*** Opening DATA LISTING ***
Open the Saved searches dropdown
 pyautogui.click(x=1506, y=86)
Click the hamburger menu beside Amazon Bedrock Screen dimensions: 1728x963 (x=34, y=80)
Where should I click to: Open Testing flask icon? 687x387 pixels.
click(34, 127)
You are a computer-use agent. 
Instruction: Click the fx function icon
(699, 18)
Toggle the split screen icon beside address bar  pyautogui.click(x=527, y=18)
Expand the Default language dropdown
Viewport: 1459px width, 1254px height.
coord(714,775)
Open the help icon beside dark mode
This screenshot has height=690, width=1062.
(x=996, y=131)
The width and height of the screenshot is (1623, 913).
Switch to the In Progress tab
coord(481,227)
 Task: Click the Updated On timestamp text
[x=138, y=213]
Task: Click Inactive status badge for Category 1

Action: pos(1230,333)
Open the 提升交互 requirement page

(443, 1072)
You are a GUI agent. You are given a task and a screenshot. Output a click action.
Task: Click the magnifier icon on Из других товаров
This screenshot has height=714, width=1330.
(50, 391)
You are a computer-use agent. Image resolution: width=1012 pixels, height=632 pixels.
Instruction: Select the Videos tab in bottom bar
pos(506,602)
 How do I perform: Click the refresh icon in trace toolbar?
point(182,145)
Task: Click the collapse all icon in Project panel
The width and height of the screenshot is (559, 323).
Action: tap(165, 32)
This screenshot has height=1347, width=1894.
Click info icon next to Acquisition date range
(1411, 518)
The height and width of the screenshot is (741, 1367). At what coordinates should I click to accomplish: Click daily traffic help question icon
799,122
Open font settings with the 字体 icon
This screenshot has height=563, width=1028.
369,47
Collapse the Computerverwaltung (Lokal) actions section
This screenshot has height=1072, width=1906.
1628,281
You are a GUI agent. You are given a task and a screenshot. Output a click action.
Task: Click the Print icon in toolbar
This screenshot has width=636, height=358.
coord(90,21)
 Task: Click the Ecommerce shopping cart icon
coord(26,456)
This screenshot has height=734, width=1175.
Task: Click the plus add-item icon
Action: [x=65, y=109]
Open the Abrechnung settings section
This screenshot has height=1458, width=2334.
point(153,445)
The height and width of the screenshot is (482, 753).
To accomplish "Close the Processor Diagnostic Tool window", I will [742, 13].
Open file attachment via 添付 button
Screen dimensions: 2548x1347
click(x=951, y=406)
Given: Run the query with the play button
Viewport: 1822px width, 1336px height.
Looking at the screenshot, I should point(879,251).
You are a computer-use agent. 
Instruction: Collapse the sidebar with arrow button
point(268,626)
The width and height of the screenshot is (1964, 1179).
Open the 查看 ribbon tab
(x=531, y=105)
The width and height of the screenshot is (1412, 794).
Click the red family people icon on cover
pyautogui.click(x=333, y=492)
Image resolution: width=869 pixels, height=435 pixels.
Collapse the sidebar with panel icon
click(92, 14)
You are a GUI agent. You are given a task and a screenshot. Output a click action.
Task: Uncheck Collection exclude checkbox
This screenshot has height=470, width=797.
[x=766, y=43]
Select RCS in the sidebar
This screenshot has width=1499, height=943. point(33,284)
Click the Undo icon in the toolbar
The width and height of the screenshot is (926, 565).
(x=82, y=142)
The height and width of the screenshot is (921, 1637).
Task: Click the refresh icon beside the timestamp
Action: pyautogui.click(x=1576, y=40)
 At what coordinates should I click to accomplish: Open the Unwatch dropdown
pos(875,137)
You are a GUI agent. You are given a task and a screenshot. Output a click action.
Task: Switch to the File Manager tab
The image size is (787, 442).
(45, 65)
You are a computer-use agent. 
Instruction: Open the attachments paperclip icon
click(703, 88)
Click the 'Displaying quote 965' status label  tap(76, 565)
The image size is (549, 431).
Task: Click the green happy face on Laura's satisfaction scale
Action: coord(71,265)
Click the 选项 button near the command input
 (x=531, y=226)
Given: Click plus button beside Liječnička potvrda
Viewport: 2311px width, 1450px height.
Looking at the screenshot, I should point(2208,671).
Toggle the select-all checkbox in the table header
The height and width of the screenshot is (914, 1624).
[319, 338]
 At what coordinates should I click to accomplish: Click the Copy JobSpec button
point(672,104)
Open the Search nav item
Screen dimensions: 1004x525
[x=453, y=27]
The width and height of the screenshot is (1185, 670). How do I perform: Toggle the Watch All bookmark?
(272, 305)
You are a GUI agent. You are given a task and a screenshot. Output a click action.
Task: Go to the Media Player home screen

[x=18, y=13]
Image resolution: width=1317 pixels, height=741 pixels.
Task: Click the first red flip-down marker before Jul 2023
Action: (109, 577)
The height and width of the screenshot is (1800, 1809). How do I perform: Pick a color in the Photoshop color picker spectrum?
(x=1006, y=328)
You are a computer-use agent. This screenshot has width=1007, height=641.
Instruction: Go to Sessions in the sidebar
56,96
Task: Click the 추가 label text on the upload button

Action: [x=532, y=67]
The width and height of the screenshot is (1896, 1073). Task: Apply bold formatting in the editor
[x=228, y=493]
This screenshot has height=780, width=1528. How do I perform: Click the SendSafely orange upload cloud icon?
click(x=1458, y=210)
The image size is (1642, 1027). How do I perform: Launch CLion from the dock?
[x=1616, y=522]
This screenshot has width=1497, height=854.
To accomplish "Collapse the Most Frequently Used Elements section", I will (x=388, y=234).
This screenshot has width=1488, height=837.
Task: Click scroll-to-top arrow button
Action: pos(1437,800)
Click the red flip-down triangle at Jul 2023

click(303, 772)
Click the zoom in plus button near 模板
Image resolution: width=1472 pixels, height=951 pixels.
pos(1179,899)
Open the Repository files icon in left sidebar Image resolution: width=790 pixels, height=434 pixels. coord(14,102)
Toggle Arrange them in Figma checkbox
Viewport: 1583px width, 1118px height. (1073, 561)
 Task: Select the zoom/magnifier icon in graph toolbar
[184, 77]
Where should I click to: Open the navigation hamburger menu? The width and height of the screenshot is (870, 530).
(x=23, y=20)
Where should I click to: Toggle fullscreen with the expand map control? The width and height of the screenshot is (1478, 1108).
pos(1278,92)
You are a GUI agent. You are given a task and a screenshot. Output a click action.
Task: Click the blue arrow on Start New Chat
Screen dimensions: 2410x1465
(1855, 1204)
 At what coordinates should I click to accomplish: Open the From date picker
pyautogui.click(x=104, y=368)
*** Closing DATA LISTING ***
WHAT YOU NEED TO DO — Restate the whole listing exactly.

FINAL ANSWER —
Open the Saved searches dropdown
 pyautogui.click(x=1506, y=86)
Click the hamburger menu beside Amazon Bedrock Screen dimensions: 1728x963 (x=34, y=80)
Where should I click to: Open Testing flask icon? 687x387 pixels.
click(34, 127)
You are a computer-use agent. 
Instruction: Click the fx function icon
(699, 18)
Toggle the split screen icon beside address bar  pyautogui.click(x=527, y=18)
Expand the Default language dropdown
Viewport: 1459px width, 1254px height.
coord(714,775)
Open the help icon beside dark mode
This screenshot has height=690, width=1062.
(x=996, y=131)
The width and height of the screenshot is (1623, 913).
Switch to the In Progress tab
coord(481,227)
 Task: Click the Updated On timestamp text
[x=138, y=213]
Task: Click Inactive status badge for Category 1

Action: pos(1230,333)
Open the 提升交互 requirement page

(443, 1072)
You are a GUI agent. You are given a task and a screenshot. Output a click action.
Task: Click the magnifier icon on Из других товаров
This screenshot has height=714, width=1330.
(50, 391)
You are a computer-use agent. Image resolution: width=1012 pixels, height=632 pixels.
Instruction: Select the Videos tab in bottom bar
pos(506,602)
 How do I perform: Click the refresh icon in trace toolbar?
point(182,145)
Task: Click the collapse all icon in Project panel
The width and height of the screenshot is (559, 323).
Action: tap(165, 32)
This screenshot has height=1347, width=1894.
Click info icon next to Acquisition date range
(1411, 518)
The height and width of the screenshot is (741, 1367). At what coordinates should I click to accomplish: Click daily traffic help question icon
799,122
Open font settings with the 字体 icon
This screenshot has height=563, width=1028.
369,47
Collapse the Computerverwaltung (Lokal) actions section
This screenshot has height=1072, width=1906.
1628,281
You are a GUI agent. You are given a task and a screenshot. Output a click action.
Task: Click the Print icon in toolbar
This screenshot has width=636, height=358.
coord(90,21)
 Task: Click the Ecommerce shopping cart icon
coord(26,456)
This screenshot has height=734, width=1175.
Task: Click the plus add-item icon
Action: [x=65, y=109]
Open the Abrechnung settings section
This screenshot has height=1458, width=2334.
point(153,445)
The height and width of the screenshot is (482, 753).
To accomplish "Close the Processor Diagnostic Tool window", I will [742, 13].
Open file attachment via 添付 button
Screen dimensions: 2548x1347
click(x=951, y=406)
Given: Run the query with the play button
Viewport: 1822px width, 1336px height.
Looking at the screenshot, I should point(879,251).
You are a computer-use agent. 
Instruction: Collapse the sidebar with arrow button
point(268,626)
The width and height of the screenshot is (1964, 1179).
Open the 查看 ribbon tab
(x=531, y=105)
The width and height of the screenshot is (1412, 794).
Click the red family people icon on cover
pyautogui.click(x=333, y=492)
Image resolution: width=869 pixels, height=435 pixels.
Collapse the sidebar with panel icon
click(92, 14)
You are a GUI agent. You are given a task and a screenshot. Output a click action.
Task: Uncheck Collection exclude checkbox
This screenshot has height=470, width=797.
[x=766, y=43]
Select RCS in the sidebar
This screenshot has width=1499, height=943. point(33,284)
Click the Undo icon in the toolbar
The width and height of the screenshot is (926, 565).
(x=82, y=142)
The height and width of the screenshot is (921, 1637).
Task: Click the refresh icon beside the timestamp
Action: pyautogui.click(x=1576, y=40)
 At what coordinates should I click to accomplish: Open the Unwatch dropdown
pos(875,137)
You are a GUI agent. You are given a task and a screenshot. Output a click action.
Task: Switch to the File Manager tab
The image size is (787, 442).
(45, 65)
You are a computer-use agent. 
Instruction: Open the attachments paperclip icon
click(703, 88)
Click the 'Displaying quote 965' status label  tap(76, 565)
The image size is (549, 431).
Task: Click the green happy face on Laura's satisfaction scale
Action: coord(71,265)
Click the 选项 button near the command input
 (x=531, y=226)
Given: Click plus button beside Liječnička potvrda
Viewport: 2311px width, 1450px height.
Looking at the screenshot, I should point(2208,671).
Toggle the select-all checkbox in the table header
The height and width of the screenshot is (914, 1624).
[319, 338]
 At what coordinates should I click to accomplish: Click the Copy JobSpec button
point(672,104)
Open the Search nav item
Screen dimensions: 1004x525
[x=453, y=27]
The width and height of the screenshot is (1185, 670). How do I perform: Toggle the Watch All bookmark?
(272, 305)
You are a GUI agent. You are given a task and a screenshot. Output a click action.
Task: Go to the Media Player home screen

[x=18, y=13]
Image resolution: width=1317 pixels, height=741 pixels.
Task: Click the first red flip-down marker before Jul 2023
Action: (109, 577)
The height and width of the screenshot is (1800, 1809). How do I perform: Pick a color in the Photoshop color picker spectrum?
(x=1006, y=328)
You are a computer-use agent. This screenshot has width=1007, height=641.
Instruction: Go to Sessions in the sidebar
56,96
Task: Click the 추가 label text on the upload button

Action: [x=532, y=67]
The width and height of the screenshot is (1896, 1073). Task: Apply bold formatting in the editor
[x=228, y=493]
This screenshot has height=780, width=1528. How do I perform: Click the SendSafely orange upload cloud icon?
click(x=1458, y=210)
The image size is (1642, 1027). How do I perform: Launch CLion from the dock?
[x=1616, y=522]
This screenshot has width=1497, height=854.
To accomplish "Collapse the Most Frequently Used Elements section", I will (x=388, y=234).
This screenshot has width=1488, height=837.
Task: Click scroll-to-top arrow button
Action: pos(1437,800)
Click the red flip-down triangle at Jul 2023

click(303, 772)
Click the zoom in plus button near 模板
Image resolution: width=1472 pixels, height=951 pixels.
pos(1179,899)
Open the Repository files icon in left sidebar Image resolution: width=790 pixels, height=434 pixels. coord(14,102)
Toggle Arrange them in Figma checkbox
Viewport: 1583px width, 1118px height. (1073, 561)
 Task: Select the zoom/magnifier icon in graph toolbar
[184, 77]
Where should I click to: Open the navigation hamburger menu? The width and height of the screenshot is (870, 530).
(x=23, y=20)
Where should I click to: Toggle fullscreen with the expand map control? The width and height of the screenshot is (1478, 1108).
pos(1278,92)
You are a GUI agent. You are given a task and a screenshot. Output a click action.
Task: Click the blue arrow on Start New Chat
Screen dimensions: 2410x1465
(1855, 1204)
 At what coordinates should I click to accomplish: Open the From date picker
pyautogui.click(x=104, y=368)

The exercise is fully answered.